# Conquered the fear of drive-through restaurants



## gopherinferno

I am officially able to go through the drive-thru and order through those speakers. I finally tried it, and it was no big deal at all. I honestly prefer it to going inside and ordering at the counter 

This is an accomplishment, as stupid as it is. 

I even went to Sonic today and I've been terrified of ordering at Sonic for as long as I can remember. I would make people lean over my lap to order for me D: But no more! 
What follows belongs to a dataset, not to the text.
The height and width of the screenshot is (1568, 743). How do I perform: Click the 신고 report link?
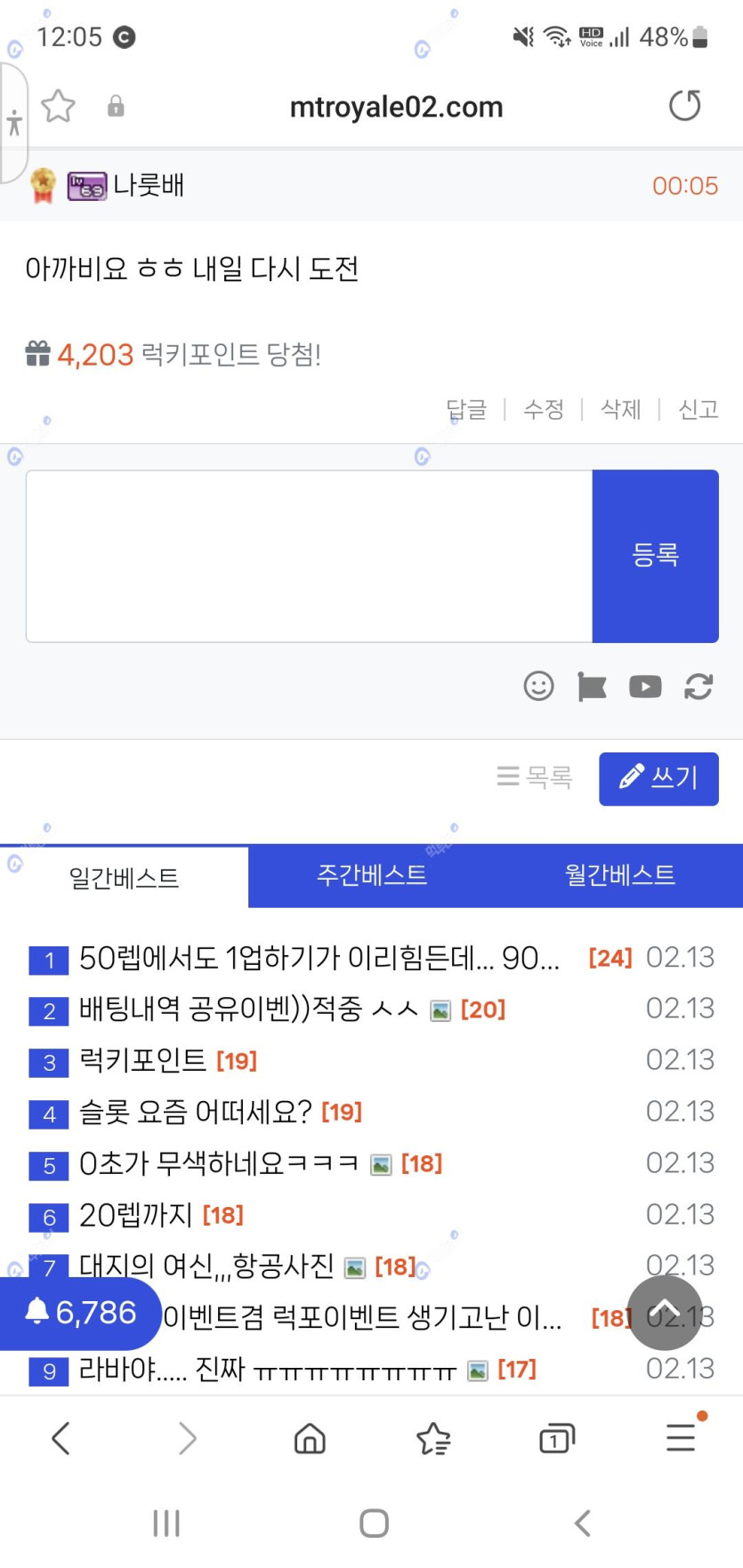click(698, 409)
I don't care how silly this is, it's a big deal to me


----------



## floatingballoon

Hey, good for you. There are times where I'm glad I don't drive so I don't have to order through the Drive-Thru. It seems silly, I know what you mean, but I think I'm over that worry now.


----------



## millenniumman75

Actually, this is a triumph. :boogie :boogie :boogie
When we realize that nobody is going to jump out of the speaker and grab us like we were in a horror movie :troll :lol, it gets easier to do.


----------



## Paragon

No sillier than phone anxiety if you ask me. Grats


----------



## VagueResemblance

ohpewp said:


> I don't care how silly this is, it's a big deal to me


Phobias are really ****ing stupid and irrational but not silly, I don't think so. No more than phone phobia, like Paragon said.

Congratulations!


----------



## BoostedSol

I feel ya, when I first got my license I was very nervous when ordering at drive throughs. It took repeated exposure to doing it and conquered the anxiety about a year or so later, now I don't even think about it when I go through one! Congrats on the accomplishment btw, you will put more and more of these triggers behind you as you keep working through them. 
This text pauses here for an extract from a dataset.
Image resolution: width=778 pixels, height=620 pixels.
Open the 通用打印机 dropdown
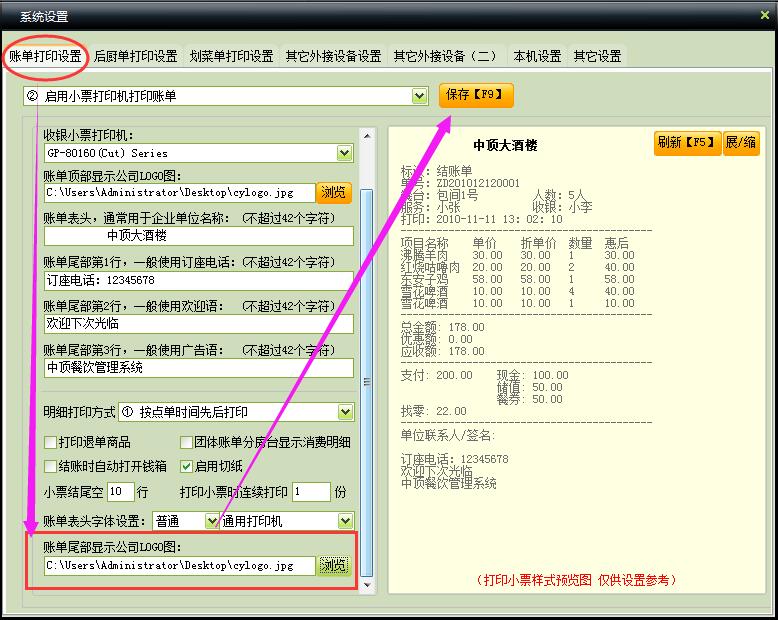(x=345, y=521)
My next biggie is check writing dang it, hate it


----------



## jennlynne5

Congrats! I've never driven through a drive-thru period...always been in the passenger seat.


----------



## mismac

OoO drive-thrus...they're sooooo convenient in the morning when I get my coffee...Your life will never be the same from now on! lol


----------



## Onigiri

Congrats!


----------



## scaredycat amy

I remember the time when I get freaked out about ordering pizza by phone. Now, I hold the official position ordering pizza for the family. Well, congratulations!


----------



## pita

Good for you. That's a phobia I hadn't even considered overcoming. You've inspired me to give it a try.


----------



## Dorian

I used to hate the drive thru, then I thought to myself how many millions of times a day someone orders through them, and I figured that it didnt mater how I sounded. Congrats on beating your phobia! Its always a great feeling.


----------



## layitontheline

Way to go


----------